采用常用破碎装置对灵芝原料母体进行破碎,破碎后的灵芝状态可以为片状或烟丝状,只要满足可以获得细胞壁已被粉碎的母体即可。
因为欲提取的灵芝甾醇类化合物溶于乙醇,所以采用乙醇对破碎物进行回流提取,并通过离心去渣而获得纯清的提取液。回流提取的时间越长,提取率越高,但耗时长,成本高,经验表明采用乙醇回流提取甾醇化合物的最佳时间为5~6小时。而乙醇与破碎物的重量比可为10∶1。

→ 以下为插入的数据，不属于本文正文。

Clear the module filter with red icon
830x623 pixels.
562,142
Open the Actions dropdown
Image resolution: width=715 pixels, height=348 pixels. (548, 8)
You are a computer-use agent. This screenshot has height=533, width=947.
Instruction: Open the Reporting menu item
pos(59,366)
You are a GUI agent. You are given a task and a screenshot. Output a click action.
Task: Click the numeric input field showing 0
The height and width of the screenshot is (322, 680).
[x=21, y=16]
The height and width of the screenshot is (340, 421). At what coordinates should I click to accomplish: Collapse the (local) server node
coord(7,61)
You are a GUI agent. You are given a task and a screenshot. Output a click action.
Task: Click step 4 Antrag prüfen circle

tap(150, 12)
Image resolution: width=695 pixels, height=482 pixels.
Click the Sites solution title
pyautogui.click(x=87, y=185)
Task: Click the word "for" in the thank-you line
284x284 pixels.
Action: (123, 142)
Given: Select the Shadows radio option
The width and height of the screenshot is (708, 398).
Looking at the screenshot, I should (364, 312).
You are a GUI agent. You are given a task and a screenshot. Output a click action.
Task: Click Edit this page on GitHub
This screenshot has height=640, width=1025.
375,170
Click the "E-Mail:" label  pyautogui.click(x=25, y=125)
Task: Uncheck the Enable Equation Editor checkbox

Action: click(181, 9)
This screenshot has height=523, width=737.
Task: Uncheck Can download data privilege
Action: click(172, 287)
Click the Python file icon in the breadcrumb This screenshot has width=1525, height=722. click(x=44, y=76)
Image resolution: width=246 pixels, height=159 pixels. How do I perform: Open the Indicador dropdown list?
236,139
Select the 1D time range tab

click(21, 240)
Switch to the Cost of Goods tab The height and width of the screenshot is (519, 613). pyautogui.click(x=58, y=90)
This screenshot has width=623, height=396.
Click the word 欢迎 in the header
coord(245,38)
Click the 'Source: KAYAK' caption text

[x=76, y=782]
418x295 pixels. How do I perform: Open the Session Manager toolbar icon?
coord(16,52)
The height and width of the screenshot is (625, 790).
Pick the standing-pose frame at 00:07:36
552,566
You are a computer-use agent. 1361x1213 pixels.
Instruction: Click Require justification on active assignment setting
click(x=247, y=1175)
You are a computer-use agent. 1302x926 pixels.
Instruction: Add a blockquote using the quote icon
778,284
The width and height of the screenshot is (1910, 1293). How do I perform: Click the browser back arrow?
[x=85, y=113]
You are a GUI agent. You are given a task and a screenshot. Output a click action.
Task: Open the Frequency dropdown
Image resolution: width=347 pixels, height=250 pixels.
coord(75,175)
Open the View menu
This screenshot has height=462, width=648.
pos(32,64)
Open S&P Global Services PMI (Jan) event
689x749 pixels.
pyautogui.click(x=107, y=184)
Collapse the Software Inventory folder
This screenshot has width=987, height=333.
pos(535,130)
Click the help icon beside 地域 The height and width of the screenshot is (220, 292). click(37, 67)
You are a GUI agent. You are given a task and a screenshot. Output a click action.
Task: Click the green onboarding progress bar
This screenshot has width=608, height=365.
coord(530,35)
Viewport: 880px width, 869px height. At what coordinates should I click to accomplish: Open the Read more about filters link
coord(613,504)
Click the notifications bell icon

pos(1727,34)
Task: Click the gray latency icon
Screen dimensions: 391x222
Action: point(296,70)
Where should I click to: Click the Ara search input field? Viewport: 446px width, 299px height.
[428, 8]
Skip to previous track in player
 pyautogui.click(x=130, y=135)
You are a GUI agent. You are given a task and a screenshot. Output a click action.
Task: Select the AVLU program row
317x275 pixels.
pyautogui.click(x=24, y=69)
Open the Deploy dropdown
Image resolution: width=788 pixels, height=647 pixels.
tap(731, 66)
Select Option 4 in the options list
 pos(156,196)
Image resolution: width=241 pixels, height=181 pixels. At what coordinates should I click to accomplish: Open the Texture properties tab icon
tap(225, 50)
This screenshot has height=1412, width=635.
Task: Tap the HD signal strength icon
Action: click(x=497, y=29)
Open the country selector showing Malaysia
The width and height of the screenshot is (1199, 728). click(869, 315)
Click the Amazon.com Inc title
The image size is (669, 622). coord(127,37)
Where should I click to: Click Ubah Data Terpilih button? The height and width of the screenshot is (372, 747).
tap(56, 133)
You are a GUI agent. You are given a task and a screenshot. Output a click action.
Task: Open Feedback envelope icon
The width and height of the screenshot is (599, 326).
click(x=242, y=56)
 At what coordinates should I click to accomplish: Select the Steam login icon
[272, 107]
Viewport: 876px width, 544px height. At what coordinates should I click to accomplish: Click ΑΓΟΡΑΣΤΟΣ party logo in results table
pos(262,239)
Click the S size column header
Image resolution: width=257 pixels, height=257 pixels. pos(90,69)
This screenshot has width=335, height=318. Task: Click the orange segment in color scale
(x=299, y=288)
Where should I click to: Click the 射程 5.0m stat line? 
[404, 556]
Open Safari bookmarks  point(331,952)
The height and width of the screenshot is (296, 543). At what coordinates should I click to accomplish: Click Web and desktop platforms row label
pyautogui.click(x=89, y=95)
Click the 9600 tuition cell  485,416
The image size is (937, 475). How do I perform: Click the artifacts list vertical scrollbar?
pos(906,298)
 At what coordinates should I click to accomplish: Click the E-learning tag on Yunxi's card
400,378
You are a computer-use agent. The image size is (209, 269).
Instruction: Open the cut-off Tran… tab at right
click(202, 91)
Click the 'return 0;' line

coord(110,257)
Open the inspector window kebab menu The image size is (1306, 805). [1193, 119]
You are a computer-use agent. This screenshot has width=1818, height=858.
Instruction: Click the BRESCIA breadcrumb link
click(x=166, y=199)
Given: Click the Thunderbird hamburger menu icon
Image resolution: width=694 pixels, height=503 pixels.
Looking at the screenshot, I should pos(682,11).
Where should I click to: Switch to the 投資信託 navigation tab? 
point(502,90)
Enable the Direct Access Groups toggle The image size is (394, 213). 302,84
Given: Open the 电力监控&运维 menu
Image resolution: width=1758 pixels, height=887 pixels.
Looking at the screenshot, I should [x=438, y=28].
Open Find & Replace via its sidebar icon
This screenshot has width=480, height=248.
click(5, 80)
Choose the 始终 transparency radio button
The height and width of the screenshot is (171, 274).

对提取液进行浓缩获取药物活性成份浓度较高的浓缩液,同时也回收乙醇,因为乙醇易挥发,因而通常采用加热蒸发方式回收乙醇。浓缩液中含生药量的浓度会对接下来的纯化工艺产生一定的影响,但对整个提取工艺的效果不会产生太大的影响,因而只需合理控制便可,但尽量控制在浓度为1g/ml最佳。因为低温下甾醇类化合物会结晶析出,因而采用静置10小时以上(或称静置过夜),温度4~5℃,即可收集到较为粗糙的甾醇类提取物的粗提物,收集的方式可以为离心过滤。
将粗提物用热乙醇溶解,进行甾醇类提取物的纯化,乙醇的温度可以控制为高于常温但不高于乙醇的挥发温度,具体的温度设定本技术领域技术人员可根据当地实际气温及所掌握的知识进行准确的设置,放弃乙醇不溶物,而收集热乙醇溶解物的溶解液并静置10小时以上,温度4~5℃,收集进一步纯化的粗结晶。
将粗结晶用乙醇稀碱溶液处理16~48小时,收集不溶于该乙醇稀碱溶液的中性物质甾醇类提取物而去除不需要的酸性物质。
将不溶物用浓碱溶液碱化24h,过滤,此时所需的甾醇类提取物已溶于该浓碱溶液,收集滤液。该处的碱溶液可以为12%KOH。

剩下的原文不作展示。